Connections make the world go round - networking and relationships, if you like: establishing and maintaining them. This is just as true of companies and their employees and customers as it is of any collection of people. A company that manages relationships well is a company that will prosper. This is actually surprisingly hard, however, even with resolve and the best of intentions from all parties, as anyone who has been on the inside of that part of business life will attest to.

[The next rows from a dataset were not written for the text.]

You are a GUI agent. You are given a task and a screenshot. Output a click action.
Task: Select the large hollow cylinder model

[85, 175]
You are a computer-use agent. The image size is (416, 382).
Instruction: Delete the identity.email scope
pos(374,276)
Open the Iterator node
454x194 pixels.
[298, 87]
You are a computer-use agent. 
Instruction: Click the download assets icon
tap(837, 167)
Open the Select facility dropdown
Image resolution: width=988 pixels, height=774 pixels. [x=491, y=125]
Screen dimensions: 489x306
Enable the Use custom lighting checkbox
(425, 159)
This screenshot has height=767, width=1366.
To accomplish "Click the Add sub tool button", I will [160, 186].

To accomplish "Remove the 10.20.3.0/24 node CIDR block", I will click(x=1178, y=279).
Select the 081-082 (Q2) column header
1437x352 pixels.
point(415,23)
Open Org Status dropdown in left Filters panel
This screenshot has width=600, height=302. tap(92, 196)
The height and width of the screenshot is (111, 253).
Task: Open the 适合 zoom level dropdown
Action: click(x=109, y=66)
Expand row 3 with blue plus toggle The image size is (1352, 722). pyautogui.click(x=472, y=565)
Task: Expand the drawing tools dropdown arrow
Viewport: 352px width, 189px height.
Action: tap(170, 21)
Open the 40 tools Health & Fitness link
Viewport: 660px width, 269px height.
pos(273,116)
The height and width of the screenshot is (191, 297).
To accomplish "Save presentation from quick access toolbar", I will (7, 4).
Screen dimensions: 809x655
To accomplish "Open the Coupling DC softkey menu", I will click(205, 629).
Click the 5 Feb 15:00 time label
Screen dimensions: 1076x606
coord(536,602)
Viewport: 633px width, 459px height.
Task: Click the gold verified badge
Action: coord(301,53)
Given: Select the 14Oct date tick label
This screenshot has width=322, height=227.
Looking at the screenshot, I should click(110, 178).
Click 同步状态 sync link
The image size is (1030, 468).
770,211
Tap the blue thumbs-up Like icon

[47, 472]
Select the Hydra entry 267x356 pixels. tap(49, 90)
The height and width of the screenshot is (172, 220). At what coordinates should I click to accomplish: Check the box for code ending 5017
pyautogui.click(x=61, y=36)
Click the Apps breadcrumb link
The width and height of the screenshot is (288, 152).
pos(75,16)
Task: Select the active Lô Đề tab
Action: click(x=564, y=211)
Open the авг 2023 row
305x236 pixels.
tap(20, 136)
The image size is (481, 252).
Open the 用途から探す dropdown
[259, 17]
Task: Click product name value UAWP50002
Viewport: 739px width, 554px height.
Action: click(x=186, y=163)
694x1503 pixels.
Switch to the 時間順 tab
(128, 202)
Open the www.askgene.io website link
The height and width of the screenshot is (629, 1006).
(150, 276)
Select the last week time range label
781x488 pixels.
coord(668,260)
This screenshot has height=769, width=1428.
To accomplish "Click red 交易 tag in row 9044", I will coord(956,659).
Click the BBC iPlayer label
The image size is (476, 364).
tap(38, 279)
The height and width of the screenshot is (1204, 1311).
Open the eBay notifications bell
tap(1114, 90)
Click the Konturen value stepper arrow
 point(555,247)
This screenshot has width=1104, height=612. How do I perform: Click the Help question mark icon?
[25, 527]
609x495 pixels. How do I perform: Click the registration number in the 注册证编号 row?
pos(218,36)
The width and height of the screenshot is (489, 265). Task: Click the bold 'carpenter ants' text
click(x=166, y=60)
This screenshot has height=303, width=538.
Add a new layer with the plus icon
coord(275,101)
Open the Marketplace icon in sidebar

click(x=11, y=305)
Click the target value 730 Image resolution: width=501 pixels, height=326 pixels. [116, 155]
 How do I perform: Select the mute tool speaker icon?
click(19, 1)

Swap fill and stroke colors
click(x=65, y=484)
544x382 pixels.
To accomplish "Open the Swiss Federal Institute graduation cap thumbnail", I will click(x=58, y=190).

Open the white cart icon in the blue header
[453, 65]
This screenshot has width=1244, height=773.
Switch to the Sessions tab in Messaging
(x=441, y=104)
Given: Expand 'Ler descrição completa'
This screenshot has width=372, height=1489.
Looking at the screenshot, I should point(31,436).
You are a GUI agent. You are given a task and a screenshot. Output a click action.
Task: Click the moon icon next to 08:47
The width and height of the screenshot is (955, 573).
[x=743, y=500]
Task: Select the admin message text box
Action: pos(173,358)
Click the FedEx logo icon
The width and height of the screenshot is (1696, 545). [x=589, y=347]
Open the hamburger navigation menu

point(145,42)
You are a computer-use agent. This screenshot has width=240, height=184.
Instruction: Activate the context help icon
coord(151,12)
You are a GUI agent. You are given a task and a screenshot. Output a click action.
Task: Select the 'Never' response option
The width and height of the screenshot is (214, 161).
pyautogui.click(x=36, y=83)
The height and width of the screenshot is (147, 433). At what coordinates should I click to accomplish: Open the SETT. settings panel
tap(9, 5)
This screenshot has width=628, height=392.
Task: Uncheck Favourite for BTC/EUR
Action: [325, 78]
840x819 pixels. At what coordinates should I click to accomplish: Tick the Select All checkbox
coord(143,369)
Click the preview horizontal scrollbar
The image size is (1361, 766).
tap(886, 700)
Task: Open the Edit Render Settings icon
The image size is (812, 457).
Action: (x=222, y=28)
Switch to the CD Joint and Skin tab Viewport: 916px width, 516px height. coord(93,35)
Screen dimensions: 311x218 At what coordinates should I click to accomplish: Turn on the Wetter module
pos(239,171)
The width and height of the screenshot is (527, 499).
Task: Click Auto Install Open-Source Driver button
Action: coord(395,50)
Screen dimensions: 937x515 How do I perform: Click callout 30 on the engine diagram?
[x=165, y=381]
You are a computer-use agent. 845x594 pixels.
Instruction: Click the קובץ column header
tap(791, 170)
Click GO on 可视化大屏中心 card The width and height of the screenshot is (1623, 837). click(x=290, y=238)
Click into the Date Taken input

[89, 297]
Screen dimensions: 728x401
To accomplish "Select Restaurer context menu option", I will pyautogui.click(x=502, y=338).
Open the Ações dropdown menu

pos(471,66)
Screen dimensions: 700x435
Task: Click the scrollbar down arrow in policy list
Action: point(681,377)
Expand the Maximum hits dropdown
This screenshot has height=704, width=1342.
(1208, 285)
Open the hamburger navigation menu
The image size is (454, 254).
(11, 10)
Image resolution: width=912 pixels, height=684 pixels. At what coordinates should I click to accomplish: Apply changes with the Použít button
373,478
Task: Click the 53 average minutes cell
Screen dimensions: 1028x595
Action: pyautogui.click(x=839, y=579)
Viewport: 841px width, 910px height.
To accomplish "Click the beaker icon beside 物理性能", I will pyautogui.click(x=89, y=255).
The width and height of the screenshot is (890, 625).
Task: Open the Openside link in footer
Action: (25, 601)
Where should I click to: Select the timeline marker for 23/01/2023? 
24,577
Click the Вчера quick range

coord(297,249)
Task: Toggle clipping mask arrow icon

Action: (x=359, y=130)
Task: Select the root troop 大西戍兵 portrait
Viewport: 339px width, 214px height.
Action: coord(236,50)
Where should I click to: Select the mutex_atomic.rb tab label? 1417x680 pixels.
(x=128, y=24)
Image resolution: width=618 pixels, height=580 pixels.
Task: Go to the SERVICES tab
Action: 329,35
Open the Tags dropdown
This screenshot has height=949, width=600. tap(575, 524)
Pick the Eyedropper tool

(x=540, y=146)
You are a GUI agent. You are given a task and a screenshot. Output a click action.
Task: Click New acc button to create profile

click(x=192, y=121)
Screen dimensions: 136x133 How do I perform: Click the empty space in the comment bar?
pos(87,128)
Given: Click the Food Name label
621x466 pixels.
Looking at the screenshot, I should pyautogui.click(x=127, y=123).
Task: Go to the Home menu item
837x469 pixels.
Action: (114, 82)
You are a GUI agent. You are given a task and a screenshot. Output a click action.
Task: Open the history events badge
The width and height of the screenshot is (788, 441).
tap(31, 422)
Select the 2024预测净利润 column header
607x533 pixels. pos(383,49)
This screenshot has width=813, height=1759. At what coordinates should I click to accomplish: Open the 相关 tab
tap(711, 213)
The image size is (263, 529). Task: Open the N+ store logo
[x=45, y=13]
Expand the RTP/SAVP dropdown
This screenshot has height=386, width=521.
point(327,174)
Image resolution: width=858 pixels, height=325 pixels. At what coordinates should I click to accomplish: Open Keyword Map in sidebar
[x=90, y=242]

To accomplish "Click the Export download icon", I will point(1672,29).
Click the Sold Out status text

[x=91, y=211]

On this topic, I see that cryonics provider Alcor, under the guidance of CEO Max More, is making an effort to make its operations far more transparent and in the process improve relationships with both its members and the broader community of people interested in cryonics - a source of future supporters and growth for the business. So, for example, you see regular sets of posts reporting on operations, intentions, research, and other progress such as these at the Alcor blog:
The never-ending quest for cost reductions continues. A review of Alcor's utility bills and an examination of the roof space made it clear that thousands of dollars per year have been avoidably incurred in the form of unnecessarily high air conditioning bills. We have asked for bids from three companies and will choose one in the coming week to improve insulation and install radiant barriers. Judging by the remarkable escalation in billing during the hotter months (in some units of the building more than others), the annual savings should make this investment pay off in a pleasingly short time.
On the communications front, Barry Aarons is helping us deploy the Alcor Speakers' Bureau to give talks to organizations in the area. A few weeks ago, we started this effort modestly with me giving a talk to the Midtown Lion's Club. The goal is to build a reputation and have a voice in the influential local business groups.
An Alcor member in the New York area was placed on a ventilator following a recent serious medical event. Catherine Baldwin of Suspended Animation (SA) traveled to the area to establish a relationship with the medical facility and mortuary in the event stabilization was needed. Although the member's health has temporarily improved it was decided that a full standby was not warranted, she continues to struggle with her illness and may eventually need our services.
Based on our findings last month that the mylar cooldown blanket significantly reduced the LN2 usage of our automated perfusion and cooldown table with an empty patient pod, Steve Graber decided to conduct a more rigorous cooldown test utilizing four 20L water bladders in the pod cavity and a target cooling temperature of -80C.
If you look at the recent administrative report, you'll find a link to the membership and cryopreservation counts in graphical form for the last forty years - which is food for thought:
As of October 31, 2011, Alcor has 951 members and 108 patients.
In the grand scheme of things, cryonics has yet to climb into the big leagues. The potential is there, and much like the potential for rejuvenation biotechnology, there are great challenges inherent in trying to convince people to see it and believe it. "Why isn't cryonics a multi-billion dollar international industry?" is one of those questions like "Why don't more people wholeheartedly support research into reversing human aging?" - we can talk around the issue a great deal, but there are few firm answers at the end of the day. If we knew definitively where the point of failure was in persuasion and desire, why exactly the urge to spend money on the expectation of more life, so very much in evidence elsewhere, peters out for cryonics and longevity science, then we'd be working on fixing that problem as opposed to working on the various problems and challenges we only believe to be significant.